### TASK PROMPT
Please copy the records from the line with "Task: Click the Groß Gleidingen place label" through the end of the records, substituting "capture" for "screenshot" and keeping everything else the same. Leave the pictures out of your answer.

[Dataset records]

——

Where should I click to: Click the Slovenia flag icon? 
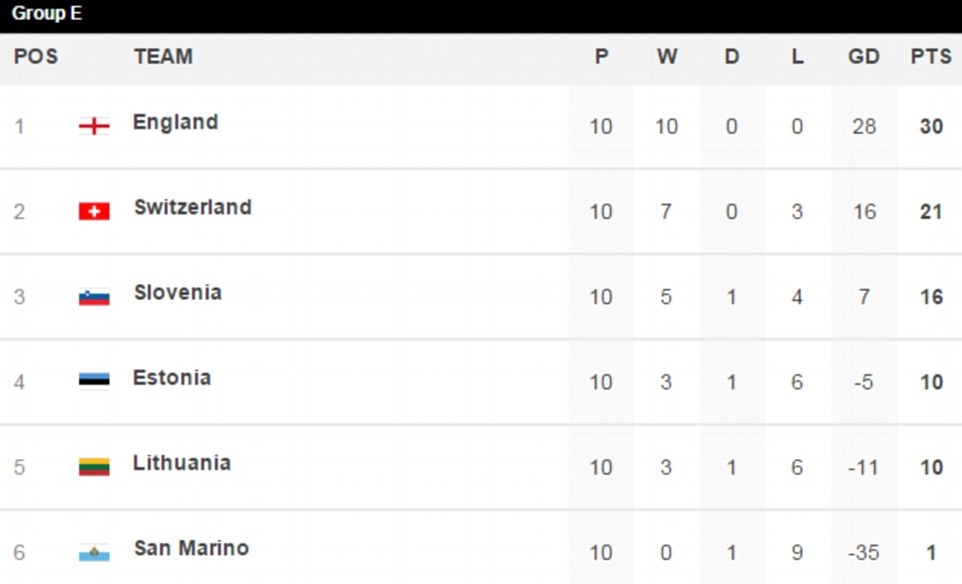[x=94, y=296]
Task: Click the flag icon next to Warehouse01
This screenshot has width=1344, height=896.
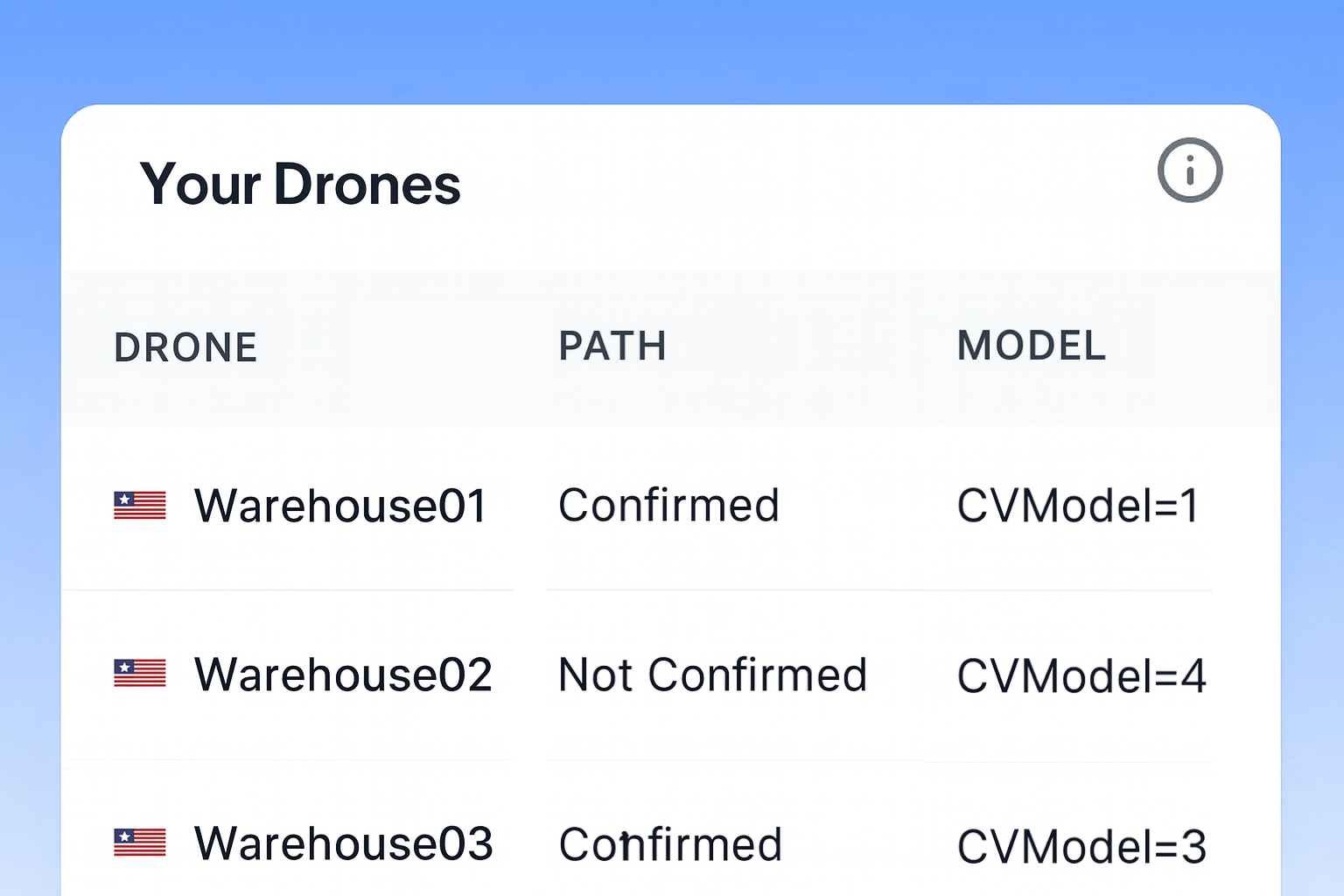Action: click(140, 506)
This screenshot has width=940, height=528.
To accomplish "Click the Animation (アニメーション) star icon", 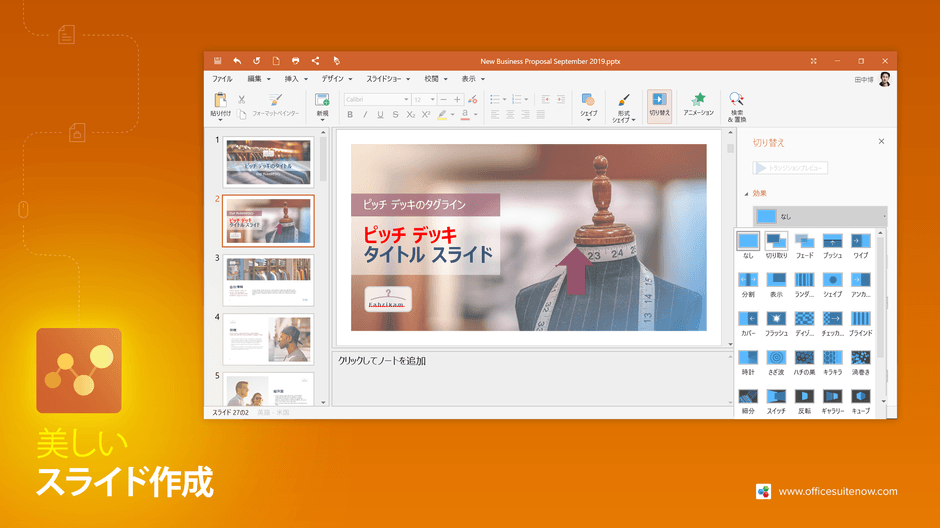I will pyautogui.click(x=698, y=99).
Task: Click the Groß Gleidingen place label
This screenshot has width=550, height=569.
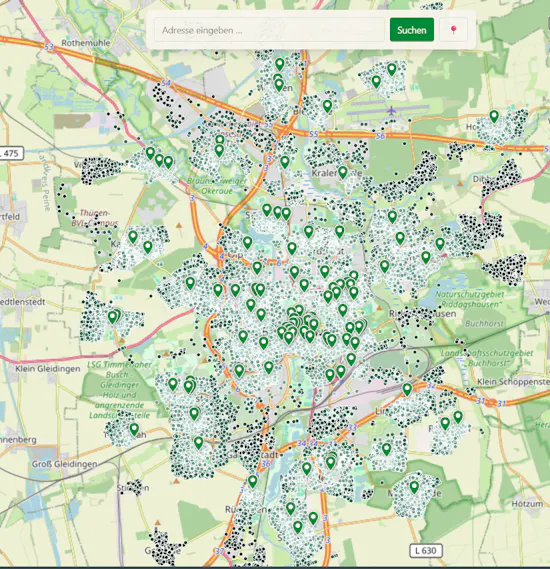Action: click(64, 464)
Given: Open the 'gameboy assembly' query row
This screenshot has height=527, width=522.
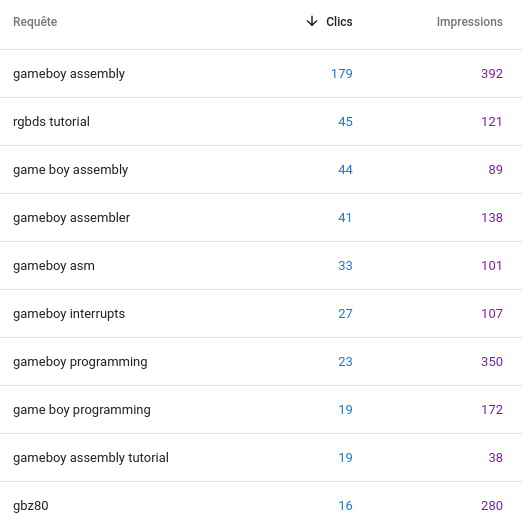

——

### FULL SOLUTION
Task: Click the Groß Gleidingen place label
This capture has width=550, height=569.
Action: click(64, 464)
Given: Open the 'gameboy assembly' query row
This capture has height=527, width=522.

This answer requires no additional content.